→ WRITTEN TASK 1
Based on the thread, explain why SmokinAl expects the alerts to be mixed up for a while. Answer in one to three sentences.
→ WRITTEN TASK 2
Swap "upgrade" for "update" in the thread, then write out the passage from "## JckDanls 07" to "are worked out." with that change.

# Alerts Not Clearing Out



## JckDanls 07

So my list of alerts gets longer every day...  it used to clear out automatically every day...  Any idea what's going on with that ??


----------



## SmokinAl

I think they are working on stuff Keith. My alerts are coming in, but they are mixed up. It’s a little weird, but as you know every time an upgrade is implemented it takes a while until all the bugs are worked out. 
Al


----------



## Bearcarver

JckDanls 07 said:


> So my list of alerts gets longer every day...  it used to clear out automatically every day...  Any idea what's going on with that ??


How many you got now, Keith??
I'm at *398* now.  Seems like it slowed up a bit since it hit 300.
Had to change a lot of the way I do things, but I'll survive.
It's not mentioned any more---Makes me wonder if it's not enough people having trouble with it.

Bear


----------



## gmc2003

My alerts are working perfectly. 

Chris


----------



## SmokinVOLfan

You have to either click on "mark read" or actually click on the alert or they will not go away.


----------



## Bearcarver

SmokinVOLfan said:


> You have to either click on "mark read" or actually click on the alert or they will not go away.

Rows from a dataset:
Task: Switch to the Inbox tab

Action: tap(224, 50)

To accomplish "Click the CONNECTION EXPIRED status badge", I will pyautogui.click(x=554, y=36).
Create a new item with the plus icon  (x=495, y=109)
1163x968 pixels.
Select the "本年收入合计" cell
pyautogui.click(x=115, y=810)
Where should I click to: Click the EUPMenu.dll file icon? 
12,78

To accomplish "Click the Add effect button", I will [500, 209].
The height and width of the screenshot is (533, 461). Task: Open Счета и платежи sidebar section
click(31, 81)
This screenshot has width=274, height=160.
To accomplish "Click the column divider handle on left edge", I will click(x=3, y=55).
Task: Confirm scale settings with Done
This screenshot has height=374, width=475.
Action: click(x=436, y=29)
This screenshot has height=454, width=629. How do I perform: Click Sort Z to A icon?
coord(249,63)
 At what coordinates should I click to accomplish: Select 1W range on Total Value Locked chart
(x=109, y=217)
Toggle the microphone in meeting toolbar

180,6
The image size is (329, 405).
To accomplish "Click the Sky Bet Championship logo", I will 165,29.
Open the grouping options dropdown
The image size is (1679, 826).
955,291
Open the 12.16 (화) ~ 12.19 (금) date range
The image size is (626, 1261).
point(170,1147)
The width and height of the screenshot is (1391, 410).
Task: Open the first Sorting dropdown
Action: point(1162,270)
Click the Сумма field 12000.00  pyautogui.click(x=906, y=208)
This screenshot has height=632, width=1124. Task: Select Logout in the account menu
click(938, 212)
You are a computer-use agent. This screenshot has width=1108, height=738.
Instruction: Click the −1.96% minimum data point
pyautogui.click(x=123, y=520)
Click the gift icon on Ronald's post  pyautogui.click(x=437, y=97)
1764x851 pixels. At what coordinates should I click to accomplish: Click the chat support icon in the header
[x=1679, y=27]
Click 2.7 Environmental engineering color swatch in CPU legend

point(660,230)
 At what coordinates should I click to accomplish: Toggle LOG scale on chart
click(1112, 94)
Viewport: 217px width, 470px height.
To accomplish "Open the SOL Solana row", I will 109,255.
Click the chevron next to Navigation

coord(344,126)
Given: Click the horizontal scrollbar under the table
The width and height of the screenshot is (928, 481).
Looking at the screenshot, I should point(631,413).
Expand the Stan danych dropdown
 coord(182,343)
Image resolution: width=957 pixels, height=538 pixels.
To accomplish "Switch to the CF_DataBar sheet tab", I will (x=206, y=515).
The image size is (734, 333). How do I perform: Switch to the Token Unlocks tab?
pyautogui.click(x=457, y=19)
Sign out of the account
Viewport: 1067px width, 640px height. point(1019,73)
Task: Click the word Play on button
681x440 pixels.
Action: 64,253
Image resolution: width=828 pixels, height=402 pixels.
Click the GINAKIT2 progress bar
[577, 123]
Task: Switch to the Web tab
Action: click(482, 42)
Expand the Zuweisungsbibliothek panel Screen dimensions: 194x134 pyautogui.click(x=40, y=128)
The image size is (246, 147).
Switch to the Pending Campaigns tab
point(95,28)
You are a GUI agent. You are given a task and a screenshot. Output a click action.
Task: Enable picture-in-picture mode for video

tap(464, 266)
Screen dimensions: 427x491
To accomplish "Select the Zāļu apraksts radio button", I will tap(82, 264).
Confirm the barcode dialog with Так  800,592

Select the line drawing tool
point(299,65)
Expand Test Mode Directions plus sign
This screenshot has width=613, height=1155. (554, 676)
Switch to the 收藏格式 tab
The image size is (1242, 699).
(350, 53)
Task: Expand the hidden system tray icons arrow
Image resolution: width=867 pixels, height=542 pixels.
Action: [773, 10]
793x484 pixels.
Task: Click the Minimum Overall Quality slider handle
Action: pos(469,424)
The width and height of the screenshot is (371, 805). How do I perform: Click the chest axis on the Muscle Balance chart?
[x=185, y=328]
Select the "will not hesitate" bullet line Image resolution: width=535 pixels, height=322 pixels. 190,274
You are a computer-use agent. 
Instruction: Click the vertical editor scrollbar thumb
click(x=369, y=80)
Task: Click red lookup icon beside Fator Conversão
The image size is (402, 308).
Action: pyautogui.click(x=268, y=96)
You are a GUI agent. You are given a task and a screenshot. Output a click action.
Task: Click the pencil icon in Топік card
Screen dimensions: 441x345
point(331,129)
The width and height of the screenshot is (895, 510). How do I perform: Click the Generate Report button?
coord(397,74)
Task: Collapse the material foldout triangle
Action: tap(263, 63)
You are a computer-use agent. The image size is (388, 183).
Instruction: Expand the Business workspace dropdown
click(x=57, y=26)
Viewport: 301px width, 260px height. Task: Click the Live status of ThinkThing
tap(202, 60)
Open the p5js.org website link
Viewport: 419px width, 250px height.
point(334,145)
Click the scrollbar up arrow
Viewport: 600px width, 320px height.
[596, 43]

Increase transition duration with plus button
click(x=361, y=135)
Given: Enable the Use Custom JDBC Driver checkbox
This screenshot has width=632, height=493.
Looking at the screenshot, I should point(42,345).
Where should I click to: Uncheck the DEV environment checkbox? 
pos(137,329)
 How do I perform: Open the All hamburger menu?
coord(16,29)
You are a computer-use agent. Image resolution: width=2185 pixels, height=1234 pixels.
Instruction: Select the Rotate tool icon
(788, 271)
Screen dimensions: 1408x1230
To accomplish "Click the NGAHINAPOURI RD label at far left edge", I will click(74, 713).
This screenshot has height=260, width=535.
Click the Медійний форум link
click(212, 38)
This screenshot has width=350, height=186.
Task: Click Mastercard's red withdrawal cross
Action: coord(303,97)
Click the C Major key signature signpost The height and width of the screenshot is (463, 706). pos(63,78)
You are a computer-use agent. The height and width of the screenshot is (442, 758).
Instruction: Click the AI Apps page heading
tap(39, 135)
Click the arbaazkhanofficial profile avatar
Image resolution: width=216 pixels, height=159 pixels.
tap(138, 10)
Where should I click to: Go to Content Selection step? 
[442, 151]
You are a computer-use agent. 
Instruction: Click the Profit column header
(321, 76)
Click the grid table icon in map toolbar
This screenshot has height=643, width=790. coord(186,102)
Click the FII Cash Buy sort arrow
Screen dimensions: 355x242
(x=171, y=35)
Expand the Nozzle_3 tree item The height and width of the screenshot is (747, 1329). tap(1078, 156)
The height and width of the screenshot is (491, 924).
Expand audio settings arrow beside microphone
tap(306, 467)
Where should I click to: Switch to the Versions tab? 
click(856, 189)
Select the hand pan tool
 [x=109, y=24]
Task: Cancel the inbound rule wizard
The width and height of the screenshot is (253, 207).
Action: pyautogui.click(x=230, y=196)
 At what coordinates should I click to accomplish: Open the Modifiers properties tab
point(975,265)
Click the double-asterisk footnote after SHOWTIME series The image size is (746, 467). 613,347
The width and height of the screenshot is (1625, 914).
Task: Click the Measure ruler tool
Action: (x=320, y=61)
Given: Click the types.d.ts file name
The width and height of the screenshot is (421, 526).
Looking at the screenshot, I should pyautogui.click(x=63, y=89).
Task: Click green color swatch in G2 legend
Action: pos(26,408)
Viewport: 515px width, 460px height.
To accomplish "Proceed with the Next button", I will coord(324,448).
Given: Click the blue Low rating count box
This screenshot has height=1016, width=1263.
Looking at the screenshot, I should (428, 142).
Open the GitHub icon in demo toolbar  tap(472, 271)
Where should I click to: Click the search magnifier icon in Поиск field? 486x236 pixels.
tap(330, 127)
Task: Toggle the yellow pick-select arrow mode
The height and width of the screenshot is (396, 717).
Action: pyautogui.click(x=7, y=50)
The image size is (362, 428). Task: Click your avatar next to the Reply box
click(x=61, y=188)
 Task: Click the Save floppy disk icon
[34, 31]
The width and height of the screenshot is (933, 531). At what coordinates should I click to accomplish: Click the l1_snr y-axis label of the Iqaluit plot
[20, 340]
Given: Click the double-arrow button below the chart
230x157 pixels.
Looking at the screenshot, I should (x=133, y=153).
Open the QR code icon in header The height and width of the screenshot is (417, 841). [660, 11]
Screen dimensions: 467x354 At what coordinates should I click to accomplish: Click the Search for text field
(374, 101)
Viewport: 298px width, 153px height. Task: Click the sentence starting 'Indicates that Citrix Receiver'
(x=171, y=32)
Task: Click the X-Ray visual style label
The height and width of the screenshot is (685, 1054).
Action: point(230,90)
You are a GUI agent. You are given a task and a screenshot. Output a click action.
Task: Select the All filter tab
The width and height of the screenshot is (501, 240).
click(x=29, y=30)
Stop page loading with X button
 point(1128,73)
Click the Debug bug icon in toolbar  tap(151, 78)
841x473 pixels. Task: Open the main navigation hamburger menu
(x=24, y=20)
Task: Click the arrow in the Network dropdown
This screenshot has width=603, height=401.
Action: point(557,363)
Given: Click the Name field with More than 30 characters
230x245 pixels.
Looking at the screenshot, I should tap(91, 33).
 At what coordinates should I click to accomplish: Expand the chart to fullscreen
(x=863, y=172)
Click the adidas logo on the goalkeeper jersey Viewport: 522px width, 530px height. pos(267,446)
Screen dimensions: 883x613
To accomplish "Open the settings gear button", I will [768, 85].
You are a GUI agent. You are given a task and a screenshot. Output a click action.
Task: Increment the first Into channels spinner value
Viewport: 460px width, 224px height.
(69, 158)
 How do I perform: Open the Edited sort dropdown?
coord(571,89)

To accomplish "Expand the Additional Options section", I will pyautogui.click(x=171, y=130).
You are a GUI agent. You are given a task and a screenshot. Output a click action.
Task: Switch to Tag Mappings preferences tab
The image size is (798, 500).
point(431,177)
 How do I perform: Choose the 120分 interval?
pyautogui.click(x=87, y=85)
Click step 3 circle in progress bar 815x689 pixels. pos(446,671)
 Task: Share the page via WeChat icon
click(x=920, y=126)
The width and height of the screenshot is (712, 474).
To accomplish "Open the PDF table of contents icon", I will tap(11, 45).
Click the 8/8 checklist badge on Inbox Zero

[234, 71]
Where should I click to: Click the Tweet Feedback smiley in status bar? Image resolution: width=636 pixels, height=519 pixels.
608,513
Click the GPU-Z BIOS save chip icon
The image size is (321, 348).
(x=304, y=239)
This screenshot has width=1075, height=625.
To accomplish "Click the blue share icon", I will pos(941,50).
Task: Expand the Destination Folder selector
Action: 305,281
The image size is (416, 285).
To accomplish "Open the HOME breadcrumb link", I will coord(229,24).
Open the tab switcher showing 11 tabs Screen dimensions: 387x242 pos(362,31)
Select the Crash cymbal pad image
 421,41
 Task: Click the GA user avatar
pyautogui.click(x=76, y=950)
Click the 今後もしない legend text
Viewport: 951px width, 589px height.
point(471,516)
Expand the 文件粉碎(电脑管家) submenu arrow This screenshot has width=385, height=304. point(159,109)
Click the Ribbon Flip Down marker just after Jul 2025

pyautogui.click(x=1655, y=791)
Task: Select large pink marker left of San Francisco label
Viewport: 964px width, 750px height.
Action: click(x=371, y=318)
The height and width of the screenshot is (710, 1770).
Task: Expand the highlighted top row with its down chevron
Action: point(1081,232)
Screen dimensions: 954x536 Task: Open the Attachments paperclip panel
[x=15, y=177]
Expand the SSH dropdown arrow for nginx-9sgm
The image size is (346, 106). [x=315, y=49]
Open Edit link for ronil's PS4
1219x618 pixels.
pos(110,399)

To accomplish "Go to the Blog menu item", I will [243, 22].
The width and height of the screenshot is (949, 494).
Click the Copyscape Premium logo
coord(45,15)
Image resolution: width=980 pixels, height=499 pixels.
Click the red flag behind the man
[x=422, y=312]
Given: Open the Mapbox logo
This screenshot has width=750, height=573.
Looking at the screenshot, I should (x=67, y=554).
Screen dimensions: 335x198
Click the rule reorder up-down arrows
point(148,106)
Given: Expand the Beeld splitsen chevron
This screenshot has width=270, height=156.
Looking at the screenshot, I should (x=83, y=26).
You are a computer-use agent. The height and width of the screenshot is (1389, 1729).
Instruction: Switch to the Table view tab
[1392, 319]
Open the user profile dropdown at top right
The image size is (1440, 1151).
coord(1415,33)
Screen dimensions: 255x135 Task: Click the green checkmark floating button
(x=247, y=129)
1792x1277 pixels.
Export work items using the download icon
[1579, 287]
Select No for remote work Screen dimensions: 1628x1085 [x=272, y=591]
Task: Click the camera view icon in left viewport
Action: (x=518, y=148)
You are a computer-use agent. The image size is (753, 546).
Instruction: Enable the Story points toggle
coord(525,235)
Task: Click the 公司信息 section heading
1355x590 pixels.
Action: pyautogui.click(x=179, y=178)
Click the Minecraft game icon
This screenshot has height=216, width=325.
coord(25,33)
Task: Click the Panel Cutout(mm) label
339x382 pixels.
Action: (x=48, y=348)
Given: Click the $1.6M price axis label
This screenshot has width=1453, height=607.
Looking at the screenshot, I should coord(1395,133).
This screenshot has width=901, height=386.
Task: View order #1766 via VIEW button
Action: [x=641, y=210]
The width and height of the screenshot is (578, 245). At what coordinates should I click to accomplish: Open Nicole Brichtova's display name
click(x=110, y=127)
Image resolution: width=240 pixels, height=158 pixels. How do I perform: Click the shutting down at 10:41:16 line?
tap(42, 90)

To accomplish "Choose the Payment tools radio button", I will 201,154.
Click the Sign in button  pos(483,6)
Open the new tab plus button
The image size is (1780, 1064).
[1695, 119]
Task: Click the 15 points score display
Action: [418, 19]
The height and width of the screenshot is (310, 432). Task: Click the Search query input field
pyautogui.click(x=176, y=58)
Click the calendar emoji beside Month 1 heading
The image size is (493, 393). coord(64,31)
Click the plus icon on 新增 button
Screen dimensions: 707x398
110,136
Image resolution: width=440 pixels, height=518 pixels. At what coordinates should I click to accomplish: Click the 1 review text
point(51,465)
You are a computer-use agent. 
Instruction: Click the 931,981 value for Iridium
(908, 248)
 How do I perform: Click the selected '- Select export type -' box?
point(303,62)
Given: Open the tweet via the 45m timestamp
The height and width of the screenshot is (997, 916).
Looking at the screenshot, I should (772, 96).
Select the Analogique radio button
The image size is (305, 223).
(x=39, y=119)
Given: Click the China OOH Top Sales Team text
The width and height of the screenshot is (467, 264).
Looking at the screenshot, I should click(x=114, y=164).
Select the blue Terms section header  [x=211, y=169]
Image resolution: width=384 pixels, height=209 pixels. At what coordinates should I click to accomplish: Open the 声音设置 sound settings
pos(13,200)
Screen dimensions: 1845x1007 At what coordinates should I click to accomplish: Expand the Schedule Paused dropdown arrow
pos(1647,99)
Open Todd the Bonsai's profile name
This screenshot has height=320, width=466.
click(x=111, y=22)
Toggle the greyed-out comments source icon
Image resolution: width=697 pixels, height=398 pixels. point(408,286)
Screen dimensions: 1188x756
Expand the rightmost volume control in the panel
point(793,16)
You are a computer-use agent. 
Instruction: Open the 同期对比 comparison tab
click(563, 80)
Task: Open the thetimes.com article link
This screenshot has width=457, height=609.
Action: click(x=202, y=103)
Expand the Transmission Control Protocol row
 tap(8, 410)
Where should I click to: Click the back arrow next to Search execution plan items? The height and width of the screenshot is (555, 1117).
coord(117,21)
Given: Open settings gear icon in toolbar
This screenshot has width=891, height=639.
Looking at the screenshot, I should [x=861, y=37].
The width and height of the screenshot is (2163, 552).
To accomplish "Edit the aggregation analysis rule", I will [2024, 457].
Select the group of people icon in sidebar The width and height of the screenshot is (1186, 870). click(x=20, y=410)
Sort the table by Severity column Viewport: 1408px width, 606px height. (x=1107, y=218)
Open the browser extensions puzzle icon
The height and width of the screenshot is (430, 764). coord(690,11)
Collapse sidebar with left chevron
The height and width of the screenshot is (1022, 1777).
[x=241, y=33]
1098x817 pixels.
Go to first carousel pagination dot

→ FINAL RESULT 1
SmokinAl links the mixed-up alerts to an upgrade. Whenever an upgrade is implemented, it takes a while until all the bugs are worked out.

→ FINAL RESULT 2
## JckDanls 07

So my list of alerts gets longer every day...  it used to clear out automatically every day...  Any idea what's going on with that ??


----------



## SmokinAl

I think they are working on stuff Keith. My alerts are coming in, but they are mixed up. It’s a little weird, but as you know every time an update is implemented it takes a while until all the bugs are worked out.